Latest update January 25th, 2025 7:00 AM
Mar 20, 2016 Features / Columnists, Freddie Kissoon
Al Pacino is among a list of ten artists drawn from around the world that I would put as the best talent I have seen on film. I always wondered why I chose “People I know” as my favourite Pacino movie. I even bought the DVD for my daughter. Actually the film comes close to run-of-the-mill stuff, without any flair or subtlety or sophistication to the plot, but it is the Pacino film I prefer.
The reason has to be Freudian. The overall theme of the film is that people are not what you think they are. I don’t need an Al Pacino ‘B’ grade movie to tell me that. But still the film has a subliminal message – people will always be found in places where others are deceived into thinking they are positive humans. I think it is because there are deep aspects to my personal life, I have chosen “People I Know” as my favourite Pacino flick.
I was reminded the other day in the Kaieteur News offices that I am still to write my memoirs. If I write my memoirs there will be two opposing kinds of reactions. To bat safely, I will have to evade historical facts and philosophical and moral indictments of PEOPLE I KNOW (my emphasis). It will be a boring read. Guyanese will laugh at me and inquire why I wrote with such unexciting aridity. If I was to speak my mind on the PEOPLE I KNOW, I will spend every day of my life until I die, walking up the steps of the High Court to respond to thousands of lawsuits. I may tell the truth and the truth will hurt many who sit in high places, on high moral pedestals, and many who are supposed to be icons for the present and future generations to look up to.

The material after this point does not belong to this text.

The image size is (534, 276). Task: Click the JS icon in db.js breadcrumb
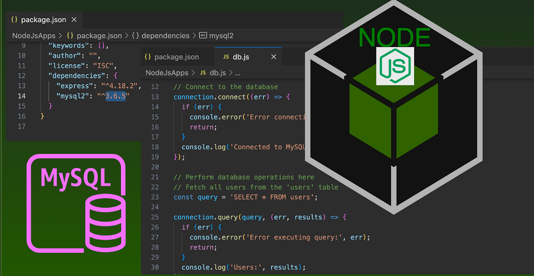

I thought of this Pacino movie when I read that the President said that after the over 50 forensic audits into governmental entities are complete, foreign investigators will be brought in. The President went on to state that he is in favour of local personnel, but there may be the need to have foreign people. I take a different position. I don’t want to see any local police or local financial expert or judicial investigator, period.

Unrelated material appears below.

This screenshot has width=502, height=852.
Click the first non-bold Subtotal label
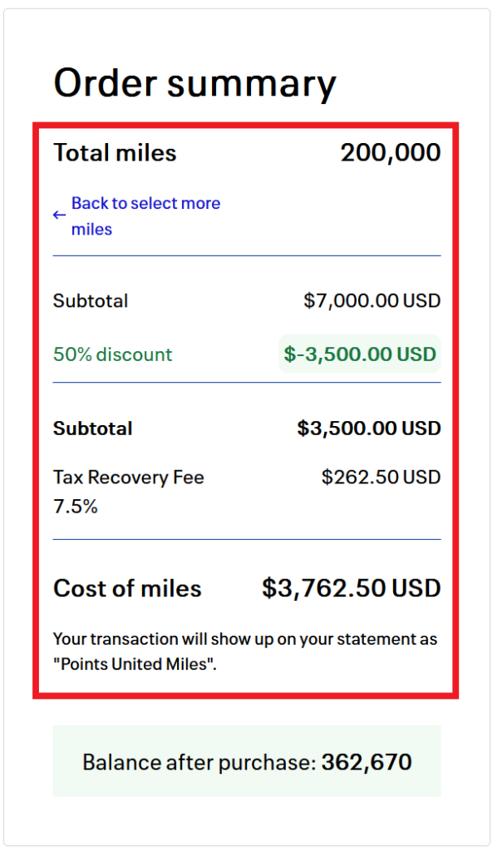(91, 300)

Let me digress a bit. I never thought I could entertain thoughts of opposing the eradication of the Privy Council in London to replace it with our own Caribbean Court of Justice. At the philosophical and cultural levels, I am a quintessential Caribbean man. Life without the Caribbean presence in me is something I never contemplated and I will never think of.
But my attitude to the Privy Council came under serious strain when I spent five years in the High Court defending President Jagdeo’s libel writ and the contempt of court writ filed by Juan Edghill. There and then I began to understand why the Trinidadian and Jamaican people are hesitant about stopping the white man in London from hearing appeals from Caribbean lower courts. Maybe they think those British judges have more integrity and independence than our Caribbean judges. I don’t blame them.
What I saw in those five years scared me about the Caribbean Court of Justice. In another article I will have more to say about the court papers for division of property by the former wife of anti-colonial icon and practicing attorney, Ashton Chase.
Let’s return to the foreign investigators.
My contention is that in an extremely sensitive issue like the decision to charge and prosecute former high-level functionaries of the former PPP Government, I have no faith in scores of our police officers, financial experts and judicial officials. Don’t get me wrong. I never used the word “ALL.” I wrote the word, SCORES.” And those “SCORES” will come from those very professions I referred to a few lines above.
There is a complex, labyrinthine web that permeates this society in frightening ways. I am not only frightened, but live in deep dread about only Guyanese police, Guyanese financial experts and Guyanese judicial officials being left to make the decision to decide if wrongdoing was done, after they research the findings of the forensic audits.
I repeat what I believe in, and I hold that belief the way a churchgoer accepts the existence of God – there should be foreign investigators who should be given the authority to make pronouncements on the violation of the law during the life of the past regime.
My dear readers, you think you know the PEOPLE I KNOW? Sorry if I sound chauvinistic, but you don’t. This is a sinful, devilish, immoral country. I sound religious, even though I am not.